This romantic narrative, more suited to a place among the wonders of the “Thousand and One Nights” than to admission into sober history, has been very generally rejected by judicious inquirers such as De Sacy and Wilkin, the able historians of the Crusades; but it has found credence with Hammer, to whose work we are indebted for the far greater part of the present details on the subject of the Assassins. This industrious scholar has, as he thinks, found a proof of its truth in the circumstance of similar narratives occurring in the works of some Arabian writers which treat of the settlements of the society in Syria, forgetting that a fabulous legend is often more widely diffused than sober truth. All, therefore, that can be safely inferred from this collection of authorities is that the same marvellous tale which the Venetian traveller heard in the north of Persia was also current in Syria and Egypt. Its truth must be established by a different species of proof.

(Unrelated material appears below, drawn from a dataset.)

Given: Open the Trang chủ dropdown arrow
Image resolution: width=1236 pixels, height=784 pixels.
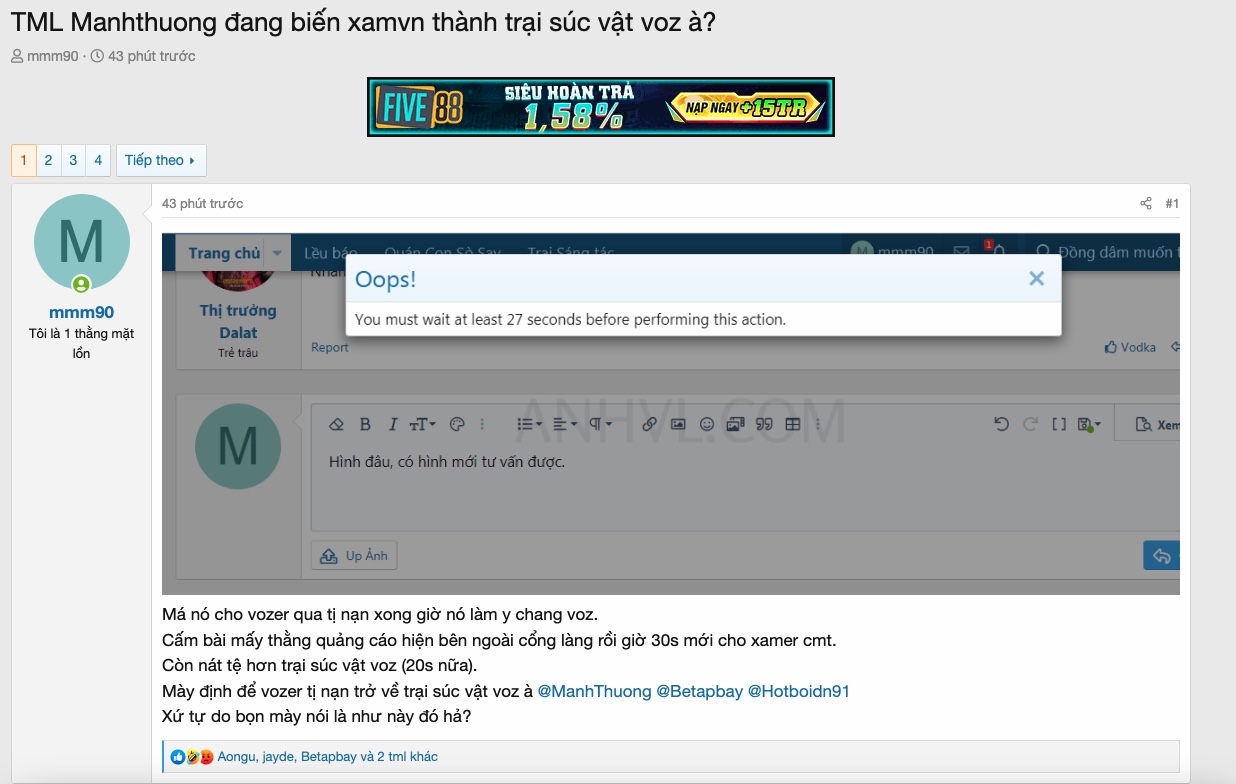Looking at the screenshot, I should [277, 253].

In the Siret-al-Hakem (Memoirs of Hakem), a species of Arabian historic romance, the following account of the gardens at Massyat, the chief seat of the Assassins in Syria, was discovered by Hammer :–

“Our narrative now returns to Ismaïl the chief of the Ismaïlites. He took with him his people laden with gold, silver, pearls, and other effects, taken away from the inhabitants of the coasts, and which he had received in the island of Cyprus, and on the part of the king of Egypt, Dhaher, the son of Hakem-biëmr-Illah. Having bidden farewell to the sultan of Egypt at Tripolis, they proceeded to Massyat, when the inhabitants of the castles and fortresses assembled to enjoy themselves, along with the chief  and his people. They put on the rich dresses with which the sultan had supplied them, and adorned the castle of Massyat with everything that was good and fine. Ismaïl made his entry into Massyat with the Devoted (Fedavee), as no one has ever done at Massyat before him or after him. He stopped there some time to take into his service some more persons whom he might make Devoted both in heart and body.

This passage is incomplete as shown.